** Opening Dataset records block **

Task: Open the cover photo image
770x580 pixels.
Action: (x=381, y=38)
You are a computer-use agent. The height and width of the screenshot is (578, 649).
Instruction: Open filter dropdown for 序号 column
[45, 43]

** Closing Dataset records block **

Directions: Exactly as shown above, copy out the material.

Task result:
Task: Open the cover photo image
770x580 pixels.
Action: (x=381, y=38)
You are a computer-use agent. The height and width of the screenshot is (578, 649).
Instruction: Open filter dropdown for 序号 column
[45, 43]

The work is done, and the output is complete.